[Stored dataset items]
__________________________________________________

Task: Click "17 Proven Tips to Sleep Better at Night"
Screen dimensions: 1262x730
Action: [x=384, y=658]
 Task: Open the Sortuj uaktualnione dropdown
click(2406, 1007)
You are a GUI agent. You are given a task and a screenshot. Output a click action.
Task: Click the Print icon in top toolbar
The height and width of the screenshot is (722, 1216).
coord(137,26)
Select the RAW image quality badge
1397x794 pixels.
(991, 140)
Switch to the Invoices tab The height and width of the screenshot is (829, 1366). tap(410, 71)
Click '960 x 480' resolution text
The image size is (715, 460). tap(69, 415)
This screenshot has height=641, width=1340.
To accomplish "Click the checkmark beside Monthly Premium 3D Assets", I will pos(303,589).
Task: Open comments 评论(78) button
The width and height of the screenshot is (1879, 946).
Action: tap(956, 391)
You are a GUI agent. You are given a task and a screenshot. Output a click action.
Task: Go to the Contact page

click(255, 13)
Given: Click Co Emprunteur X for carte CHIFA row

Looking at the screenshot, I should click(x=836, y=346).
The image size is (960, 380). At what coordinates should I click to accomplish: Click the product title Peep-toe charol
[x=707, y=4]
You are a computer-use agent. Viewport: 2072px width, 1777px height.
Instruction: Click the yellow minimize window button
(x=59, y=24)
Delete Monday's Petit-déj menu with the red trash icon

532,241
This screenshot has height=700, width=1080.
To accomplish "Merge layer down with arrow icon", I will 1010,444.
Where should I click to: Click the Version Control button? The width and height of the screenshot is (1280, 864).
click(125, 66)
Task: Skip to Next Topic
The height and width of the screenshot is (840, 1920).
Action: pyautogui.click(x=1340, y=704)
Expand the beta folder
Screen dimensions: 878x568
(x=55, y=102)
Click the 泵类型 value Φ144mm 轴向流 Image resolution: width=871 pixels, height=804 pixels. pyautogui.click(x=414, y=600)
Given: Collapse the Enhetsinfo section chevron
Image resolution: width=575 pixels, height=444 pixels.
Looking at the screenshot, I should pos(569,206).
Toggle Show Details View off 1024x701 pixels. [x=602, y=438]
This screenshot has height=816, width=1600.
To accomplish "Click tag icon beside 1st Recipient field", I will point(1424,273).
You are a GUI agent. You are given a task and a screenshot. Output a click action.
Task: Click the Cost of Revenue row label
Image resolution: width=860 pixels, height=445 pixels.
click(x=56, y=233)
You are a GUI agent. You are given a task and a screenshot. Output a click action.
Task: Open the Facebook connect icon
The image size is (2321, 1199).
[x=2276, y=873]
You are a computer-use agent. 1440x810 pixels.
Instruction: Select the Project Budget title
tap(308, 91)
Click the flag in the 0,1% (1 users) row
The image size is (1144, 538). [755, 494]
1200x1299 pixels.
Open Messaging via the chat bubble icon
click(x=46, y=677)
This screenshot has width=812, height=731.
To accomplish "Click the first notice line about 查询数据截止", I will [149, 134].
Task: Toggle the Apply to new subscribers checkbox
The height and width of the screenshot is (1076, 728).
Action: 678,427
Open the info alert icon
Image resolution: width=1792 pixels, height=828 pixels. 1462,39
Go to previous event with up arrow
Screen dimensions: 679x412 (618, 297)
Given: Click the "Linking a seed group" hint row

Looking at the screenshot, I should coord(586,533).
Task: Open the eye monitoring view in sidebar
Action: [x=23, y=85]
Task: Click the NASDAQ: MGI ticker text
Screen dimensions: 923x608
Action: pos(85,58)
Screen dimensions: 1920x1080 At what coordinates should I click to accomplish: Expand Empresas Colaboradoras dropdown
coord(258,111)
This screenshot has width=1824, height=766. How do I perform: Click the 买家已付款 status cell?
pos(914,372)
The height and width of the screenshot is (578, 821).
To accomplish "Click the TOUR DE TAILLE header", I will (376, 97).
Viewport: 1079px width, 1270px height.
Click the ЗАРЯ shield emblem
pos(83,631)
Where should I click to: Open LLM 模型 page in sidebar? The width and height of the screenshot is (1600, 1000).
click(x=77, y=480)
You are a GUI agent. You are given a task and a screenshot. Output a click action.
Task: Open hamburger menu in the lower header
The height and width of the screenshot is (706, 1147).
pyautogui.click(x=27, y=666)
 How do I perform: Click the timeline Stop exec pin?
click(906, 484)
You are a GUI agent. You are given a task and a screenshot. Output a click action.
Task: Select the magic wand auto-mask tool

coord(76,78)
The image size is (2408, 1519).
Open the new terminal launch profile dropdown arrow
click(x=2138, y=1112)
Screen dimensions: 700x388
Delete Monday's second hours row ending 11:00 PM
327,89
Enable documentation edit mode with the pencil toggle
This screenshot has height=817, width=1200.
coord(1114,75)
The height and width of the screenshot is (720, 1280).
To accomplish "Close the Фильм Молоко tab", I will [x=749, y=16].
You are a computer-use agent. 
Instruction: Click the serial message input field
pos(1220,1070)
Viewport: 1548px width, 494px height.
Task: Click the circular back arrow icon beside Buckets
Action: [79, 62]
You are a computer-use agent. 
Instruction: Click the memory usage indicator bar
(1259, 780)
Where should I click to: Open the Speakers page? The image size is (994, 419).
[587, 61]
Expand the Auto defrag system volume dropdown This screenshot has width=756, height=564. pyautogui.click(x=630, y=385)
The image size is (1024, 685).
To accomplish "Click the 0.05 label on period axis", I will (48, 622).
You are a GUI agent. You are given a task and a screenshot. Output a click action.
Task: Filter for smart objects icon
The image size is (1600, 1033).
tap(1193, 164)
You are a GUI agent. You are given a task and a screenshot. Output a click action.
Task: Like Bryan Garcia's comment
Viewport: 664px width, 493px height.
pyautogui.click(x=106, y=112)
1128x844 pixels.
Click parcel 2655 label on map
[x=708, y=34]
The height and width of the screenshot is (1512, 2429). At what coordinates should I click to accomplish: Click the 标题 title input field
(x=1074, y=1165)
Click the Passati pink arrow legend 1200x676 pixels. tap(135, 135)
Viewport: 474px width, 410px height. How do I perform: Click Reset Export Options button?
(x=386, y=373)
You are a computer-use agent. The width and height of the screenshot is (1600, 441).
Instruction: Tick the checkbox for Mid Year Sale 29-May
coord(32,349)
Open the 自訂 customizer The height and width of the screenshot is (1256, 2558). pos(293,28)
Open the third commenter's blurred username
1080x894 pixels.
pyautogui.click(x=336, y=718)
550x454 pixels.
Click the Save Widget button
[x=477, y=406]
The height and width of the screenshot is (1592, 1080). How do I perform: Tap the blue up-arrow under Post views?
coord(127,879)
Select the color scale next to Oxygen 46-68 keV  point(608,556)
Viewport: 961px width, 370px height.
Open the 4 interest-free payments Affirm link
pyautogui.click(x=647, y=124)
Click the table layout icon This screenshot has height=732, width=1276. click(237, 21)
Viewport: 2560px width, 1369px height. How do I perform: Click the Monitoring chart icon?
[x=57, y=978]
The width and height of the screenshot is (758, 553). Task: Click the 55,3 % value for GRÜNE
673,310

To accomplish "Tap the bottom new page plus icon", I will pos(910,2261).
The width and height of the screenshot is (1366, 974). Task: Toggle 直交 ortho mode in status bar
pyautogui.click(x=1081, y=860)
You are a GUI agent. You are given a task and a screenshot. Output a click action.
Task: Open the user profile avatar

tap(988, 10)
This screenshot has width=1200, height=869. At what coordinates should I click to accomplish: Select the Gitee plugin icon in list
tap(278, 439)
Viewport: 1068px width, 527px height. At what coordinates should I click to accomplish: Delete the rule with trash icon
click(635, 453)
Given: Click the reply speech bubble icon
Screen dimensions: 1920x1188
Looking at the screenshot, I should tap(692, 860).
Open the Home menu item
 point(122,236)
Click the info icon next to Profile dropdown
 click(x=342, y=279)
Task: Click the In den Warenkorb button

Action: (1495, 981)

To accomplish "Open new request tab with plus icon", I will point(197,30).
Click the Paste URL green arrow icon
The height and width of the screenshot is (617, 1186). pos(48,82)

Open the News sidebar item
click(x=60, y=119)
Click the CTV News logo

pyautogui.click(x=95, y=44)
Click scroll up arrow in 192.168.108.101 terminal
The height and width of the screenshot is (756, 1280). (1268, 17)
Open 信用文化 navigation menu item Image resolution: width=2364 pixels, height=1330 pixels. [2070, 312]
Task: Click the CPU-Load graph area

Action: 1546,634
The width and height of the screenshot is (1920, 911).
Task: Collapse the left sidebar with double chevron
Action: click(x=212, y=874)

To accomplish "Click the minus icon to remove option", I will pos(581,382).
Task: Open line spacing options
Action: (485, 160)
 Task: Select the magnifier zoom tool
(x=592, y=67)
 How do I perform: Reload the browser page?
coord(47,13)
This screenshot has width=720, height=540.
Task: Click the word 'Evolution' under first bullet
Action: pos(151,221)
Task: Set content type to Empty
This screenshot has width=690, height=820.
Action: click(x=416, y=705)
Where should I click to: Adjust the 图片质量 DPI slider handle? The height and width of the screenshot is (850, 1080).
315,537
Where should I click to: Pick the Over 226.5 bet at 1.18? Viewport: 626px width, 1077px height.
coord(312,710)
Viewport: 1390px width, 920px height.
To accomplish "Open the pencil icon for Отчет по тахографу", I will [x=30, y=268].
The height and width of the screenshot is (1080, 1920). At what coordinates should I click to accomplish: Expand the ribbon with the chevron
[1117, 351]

__________________________________________________

The task —
Can you convert the records into a numbered list, starting at the first line and ending at the line containing "The image size is (715, 460). tap(69, 415)", with both ends included, no blank lines, and nothing past that point?

Worked solution —
1. Task: Click "17 Proven Tips to Sleep Better at Night"
2. Screen dimensions: 1262x730
3. Action: [x=384, y=658]
4.  Task: Open the Sortuj uaktualnione dropdown
5. click(2406, 1007)
6. You are a GUI agent. You are given a task and a screenshot. Output a click action.
7. Task: Click the Print icon in top toolbar
8. The height and width of the screenshot is (722, 1216).
9. coord(137,26)
10. Select the RAW image quality badge
11. 1397x794 pixels.
12. (991, 140)
13. Switch to the Invoices tab The height and width of the screenshot is (829, 1366). tap(410, 71)
14. Click '960 x 480' resolution text
15. The image size is (715, 460). tap(69, 415)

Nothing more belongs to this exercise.